(Data to examine)

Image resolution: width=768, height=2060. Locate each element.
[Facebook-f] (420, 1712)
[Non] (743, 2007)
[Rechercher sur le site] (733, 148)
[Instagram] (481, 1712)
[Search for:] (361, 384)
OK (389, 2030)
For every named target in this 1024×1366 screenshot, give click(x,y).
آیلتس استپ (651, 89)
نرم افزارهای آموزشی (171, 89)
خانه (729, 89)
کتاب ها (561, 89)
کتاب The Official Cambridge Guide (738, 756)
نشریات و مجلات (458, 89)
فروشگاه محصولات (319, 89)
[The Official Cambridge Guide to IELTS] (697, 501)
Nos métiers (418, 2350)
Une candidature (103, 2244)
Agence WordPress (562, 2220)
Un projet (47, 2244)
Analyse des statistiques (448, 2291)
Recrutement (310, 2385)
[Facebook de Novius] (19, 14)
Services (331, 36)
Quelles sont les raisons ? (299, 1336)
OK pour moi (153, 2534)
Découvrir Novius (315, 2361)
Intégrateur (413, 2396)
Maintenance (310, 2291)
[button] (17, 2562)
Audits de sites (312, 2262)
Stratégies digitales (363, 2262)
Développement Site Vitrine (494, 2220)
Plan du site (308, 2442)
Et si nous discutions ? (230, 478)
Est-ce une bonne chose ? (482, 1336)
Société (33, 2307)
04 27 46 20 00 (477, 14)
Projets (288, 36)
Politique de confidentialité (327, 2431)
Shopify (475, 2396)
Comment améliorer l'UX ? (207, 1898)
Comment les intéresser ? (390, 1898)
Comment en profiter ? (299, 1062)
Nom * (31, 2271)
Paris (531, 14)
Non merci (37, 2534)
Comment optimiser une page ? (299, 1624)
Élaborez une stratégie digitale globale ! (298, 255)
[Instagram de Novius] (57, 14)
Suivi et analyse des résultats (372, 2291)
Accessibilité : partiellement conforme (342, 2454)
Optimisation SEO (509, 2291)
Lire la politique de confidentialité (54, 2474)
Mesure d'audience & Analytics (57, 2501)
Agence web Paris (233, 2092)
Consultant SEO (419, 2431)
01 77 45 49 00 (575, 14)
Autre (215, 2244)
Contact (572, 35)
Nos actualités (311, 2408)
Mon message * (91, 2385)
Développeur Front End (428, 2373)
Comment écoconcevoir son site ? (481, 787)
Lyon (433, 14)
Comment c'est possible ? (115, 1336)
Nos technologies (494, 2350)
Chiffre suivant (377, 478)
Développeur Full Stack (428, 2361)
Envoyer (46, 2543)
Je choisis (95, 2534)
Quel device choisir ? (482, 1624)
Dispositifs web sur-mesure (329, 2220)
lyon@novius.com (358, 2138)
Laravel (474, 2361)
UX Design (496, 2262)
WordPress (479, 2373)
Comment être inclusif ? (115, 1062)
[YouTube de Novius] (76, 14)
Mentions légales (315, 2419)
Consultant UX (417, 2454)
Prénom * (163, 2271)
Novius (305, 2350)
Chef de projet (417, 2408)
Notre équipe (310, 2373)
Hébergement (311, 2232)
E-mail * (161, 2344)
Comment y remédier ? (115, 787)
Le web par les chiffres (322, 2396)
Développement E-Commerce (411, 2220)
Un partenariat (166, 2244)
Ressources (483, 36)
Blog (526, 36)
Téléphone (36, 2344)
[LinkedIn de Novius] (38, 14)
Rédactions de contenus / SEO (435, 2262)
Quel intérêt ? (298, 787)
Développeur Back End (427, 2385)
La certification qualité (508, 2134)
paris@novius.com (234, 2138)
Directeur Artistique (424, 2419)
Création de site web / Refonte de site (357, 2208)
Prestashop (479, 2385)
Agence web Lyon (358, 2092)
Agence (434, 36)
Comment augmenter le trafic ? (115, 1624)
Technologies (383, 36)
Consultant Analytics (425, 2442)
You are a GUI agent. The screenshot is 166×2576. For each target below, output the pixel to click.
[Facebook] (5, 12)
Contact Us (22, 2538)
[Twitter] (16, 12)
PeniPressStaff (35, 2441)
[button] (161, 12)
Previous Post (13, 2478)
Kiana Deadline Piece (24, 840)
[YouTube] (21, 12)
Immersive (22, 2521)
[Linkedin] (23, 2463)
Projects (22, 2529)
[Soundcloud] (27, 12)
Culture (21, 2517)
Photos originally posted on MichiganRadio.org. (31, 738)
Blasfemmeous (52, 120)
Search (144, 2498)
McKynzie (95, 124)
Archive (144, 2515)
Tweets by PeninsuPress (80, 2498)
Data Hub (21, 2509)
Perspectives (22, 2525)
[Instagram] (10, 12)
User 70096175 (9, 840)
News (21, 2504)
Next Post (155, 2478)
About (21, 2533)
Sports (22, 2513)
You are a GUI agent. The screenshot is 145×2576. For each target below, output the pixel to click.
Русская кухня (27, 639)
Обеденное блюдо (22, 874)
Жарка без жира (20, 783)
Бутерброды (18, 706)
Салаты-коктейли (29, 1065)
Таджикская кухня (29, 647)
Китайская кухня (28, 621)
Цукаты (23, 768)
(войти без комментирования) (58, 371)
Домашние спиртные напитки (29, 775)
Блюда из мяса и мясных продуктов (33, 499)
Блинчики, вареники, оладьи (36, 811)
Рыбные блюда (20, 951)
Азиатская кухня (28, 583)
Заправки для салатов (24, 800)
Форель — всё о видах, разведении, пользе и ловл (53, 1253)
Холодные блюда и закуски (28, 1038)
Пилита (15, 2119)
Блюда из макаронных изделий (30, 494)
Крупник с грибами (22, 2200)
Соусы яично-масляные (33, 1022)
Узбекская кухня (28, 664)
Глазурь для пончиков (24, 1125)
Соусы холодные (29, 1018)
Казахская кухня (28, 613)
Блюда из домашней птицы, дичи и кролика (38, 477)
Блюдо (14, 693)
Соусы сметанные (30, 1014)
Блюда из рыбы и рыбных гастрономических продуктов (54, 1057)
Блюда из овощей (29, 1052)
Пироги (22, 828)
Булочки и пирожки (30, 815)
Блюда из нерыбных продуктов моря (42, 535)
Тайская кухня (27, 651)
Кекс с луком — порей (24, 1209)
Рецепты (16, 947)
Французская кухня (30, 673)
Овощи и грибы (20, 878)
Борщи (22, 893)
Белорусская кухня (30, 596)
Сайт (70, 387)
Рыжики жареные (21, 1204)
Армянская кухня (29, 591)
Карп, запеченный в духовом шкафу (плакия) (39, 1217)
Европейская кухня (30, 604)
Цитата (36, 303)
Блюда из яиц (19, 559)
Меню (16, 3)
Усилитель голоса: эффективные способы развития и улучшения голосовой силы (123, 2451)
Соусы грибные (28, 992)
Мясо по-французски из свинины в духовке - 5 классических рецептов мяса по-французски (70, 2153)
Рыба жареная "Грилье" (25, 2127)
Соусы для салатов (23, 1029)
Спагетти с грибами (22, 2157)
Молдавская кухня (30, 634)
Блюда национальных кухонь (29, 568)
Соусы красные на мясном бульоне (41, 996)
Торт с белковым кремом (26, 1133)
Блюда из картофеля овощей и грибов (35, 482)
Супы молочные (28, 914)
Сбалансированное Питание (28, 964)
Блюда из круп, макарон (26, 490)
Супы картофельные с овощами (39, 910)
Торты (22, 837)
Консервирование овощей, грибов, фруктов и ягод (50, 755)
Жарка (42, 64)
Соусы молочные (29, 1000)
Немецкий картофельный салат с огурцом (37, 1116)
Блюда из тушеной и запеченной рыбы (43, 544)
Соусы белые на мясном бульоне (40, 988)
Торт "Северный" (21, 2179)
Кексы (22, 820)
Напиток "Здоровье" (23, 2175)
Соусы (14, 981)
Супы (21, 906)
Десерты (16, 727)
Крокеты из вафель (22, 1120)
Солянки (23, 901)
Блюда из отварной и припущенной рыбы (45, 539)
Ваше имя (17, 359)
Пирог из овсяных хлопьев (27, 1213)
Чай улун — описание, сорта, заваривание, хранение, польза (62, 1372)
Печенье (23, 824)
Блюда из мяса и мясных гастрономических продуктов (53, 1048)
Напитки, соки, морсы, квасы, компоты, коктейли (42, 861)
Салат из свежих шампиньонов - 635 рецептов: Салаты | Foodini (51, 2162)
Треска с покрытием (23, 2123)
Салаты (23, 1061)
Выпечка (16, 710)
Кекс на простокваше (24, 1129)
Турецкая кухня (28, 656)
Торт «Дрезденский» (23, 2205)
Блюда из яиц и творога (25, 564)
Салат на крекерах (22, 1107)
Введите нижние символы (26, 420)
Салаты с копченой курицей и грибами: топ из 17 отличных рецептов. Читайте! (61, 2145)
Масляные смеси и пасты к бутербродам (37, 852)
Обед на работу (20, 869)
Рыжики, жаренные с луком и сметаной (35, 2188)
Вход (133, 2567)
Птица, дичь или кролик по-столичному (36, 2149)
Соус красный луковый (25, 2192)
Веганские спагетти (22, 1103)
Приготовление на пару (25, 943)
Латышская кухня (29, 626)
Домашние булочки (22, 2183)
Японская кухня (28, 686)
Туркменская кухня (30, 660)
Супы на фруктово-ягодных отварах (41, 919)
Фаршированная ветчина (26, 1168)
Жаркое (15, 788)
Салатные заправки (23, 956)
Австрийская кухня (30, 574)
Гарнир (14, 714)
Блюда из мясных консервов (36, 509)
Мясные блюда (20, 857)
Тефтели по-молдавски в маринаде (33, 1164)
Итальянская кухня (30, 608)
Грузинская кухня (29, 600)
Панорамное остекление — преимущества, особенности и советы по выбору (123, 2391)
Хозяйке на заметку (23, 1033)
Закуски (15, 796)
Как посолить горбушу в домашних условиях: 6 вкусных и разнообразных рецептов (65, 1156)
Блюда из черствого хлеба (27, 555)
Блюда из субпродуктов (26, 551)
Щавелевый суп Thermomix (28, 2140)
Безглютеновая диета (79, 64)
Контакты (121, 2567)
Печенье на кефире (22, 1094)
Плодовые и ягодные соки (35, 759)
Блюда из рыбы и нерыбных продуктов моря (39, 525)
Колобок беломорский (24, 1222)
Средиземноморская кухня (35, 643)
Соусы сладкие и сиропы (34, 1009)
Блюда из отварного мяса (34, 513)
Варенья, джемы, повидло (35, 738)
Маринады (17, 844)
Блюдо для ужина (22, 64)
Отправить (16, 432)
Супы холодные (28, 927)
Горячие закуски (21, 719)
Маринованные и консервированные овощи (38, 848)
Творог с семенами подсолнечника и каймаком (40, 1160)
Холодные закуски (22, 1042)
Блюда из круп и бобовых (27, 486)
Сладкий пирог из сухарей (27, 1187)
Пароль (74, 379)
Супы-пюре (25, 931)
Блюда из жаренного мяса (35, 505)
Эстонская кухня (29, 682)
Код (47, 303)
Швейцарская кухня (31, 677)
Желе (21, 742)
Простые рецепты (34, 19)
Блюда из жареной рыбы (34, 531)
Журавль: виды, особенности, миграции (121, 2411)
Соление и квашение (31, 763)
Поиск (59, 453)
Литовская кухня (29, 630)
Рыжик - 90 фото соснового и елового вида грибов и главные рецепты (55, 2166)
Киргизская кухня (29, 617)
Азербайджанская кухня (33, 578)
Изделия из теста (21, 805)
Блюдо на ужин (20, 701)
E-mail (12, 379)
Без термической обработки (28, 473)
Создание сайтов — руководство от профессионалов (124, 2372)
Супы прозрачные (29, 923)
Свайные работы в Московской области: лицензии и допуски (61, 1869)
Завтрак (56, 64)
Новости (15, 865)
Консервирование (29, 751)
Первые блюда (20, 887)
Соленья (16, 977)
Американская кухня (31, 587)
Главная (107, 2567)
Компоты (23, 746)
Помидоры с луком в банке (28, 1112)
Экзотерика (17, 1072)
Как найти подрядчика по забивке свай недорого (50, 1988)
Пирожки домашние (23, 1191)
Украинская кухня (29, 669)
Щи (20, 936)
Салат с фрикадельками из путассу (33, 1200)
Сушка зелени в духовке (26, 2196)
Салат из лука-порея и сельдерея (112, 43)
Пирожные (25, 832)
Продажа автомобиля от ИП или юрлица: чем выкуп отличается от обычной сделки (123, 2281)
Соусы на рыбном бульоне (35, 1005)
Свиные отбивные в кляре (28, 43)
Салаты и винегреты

(End Data to examine)

**Task statement:** Collect from the data above every line that includes "Instagram".

**Exercise response:**
[Instagram] (481, 1712)
[Instagram de Novius] (57, 14)
[Instagram] (10, 12)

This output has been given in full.